Il a également insisté sur le fait que le ministre des Affaires étrangères Walid Mouallem avait reçu «lundi un message de son homologue américain John Kerry l’informant que les Etats-Unis allaient frapper des bases de Daesh (acronyme en arabe de l’État islamique) en Syrie». Ce message lui a été transmis par le chef de la diplomatie irakienne, a précisé le ministère.
Un partenaire acceptable
Isolé par les pays occidentaux pour sa répression sanglante en mars 2011 contre un mouvement de contestation pacifique qui s’est ensuite transformé en rébellion armée, le régime de Damas pense que la lutte contre les djihadistes lui offre l’opportunité de redevenir un partenaire acceptable.
Car, si les Etats-Unis sont les maîtres du ciel, le gouvernement syrien estime qu’au sol son armée est indispensable pour abattre les djihadistes et que tout se monnaie.
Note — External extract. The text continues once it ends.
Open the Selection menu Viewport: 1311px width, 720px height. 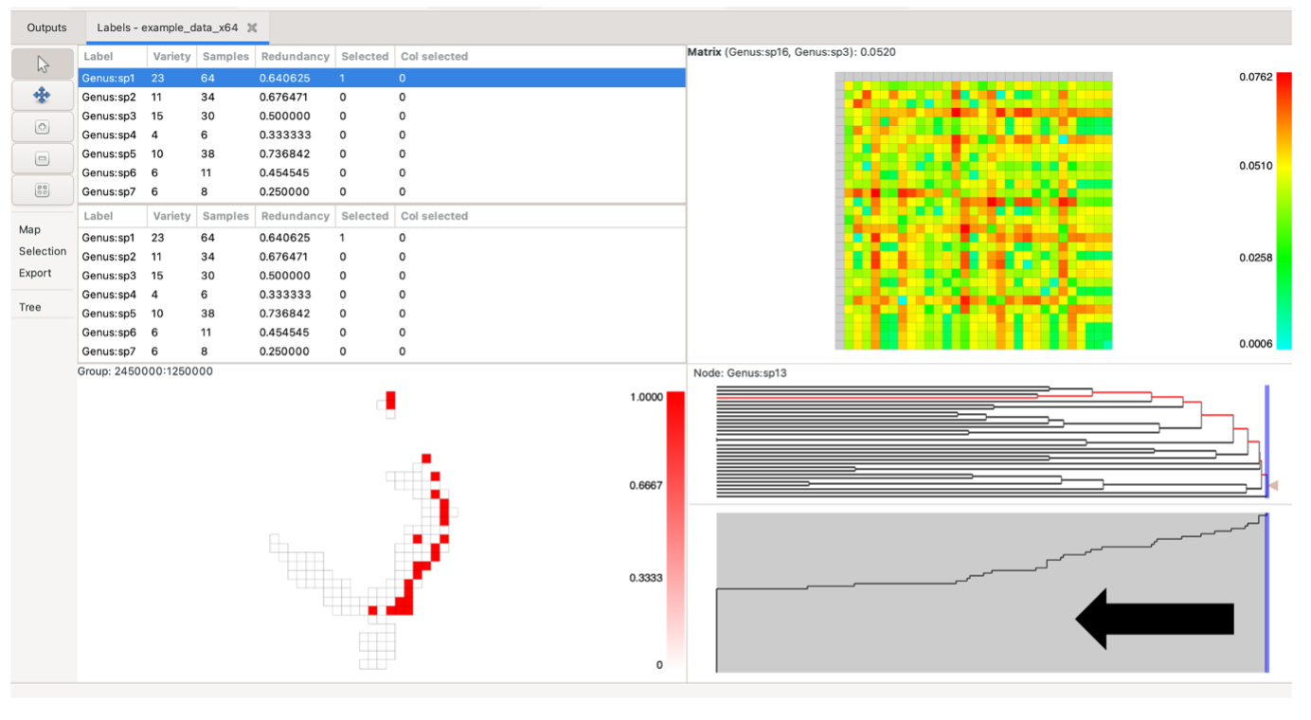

«La coalition va être contrainte de coopérer avec la Syrie, car il n’existe aucune force terrestre capable de combattre le terrorisme en dehors de l’armée syrienne et de ses alliés et cette coopération pourrait être le prélude à des négociations politiques», estime Bassam Abou Abdallah, directeur du centre d’études stratégiques à Damas et considéré comme proche du régime.
Lutter contre le «terrorisme»
Et selon lui, c’est exactement ce que Damas a toujours cherché: donner la priorité à la lutte contre le «terrorisme» (terme qui dans la phraséologie officielle désigne tous les insurgés), ce qui permettrait de repousser indéfiniment toute discussion sur une réforme du système autocratique en place depuis un demi-siècle.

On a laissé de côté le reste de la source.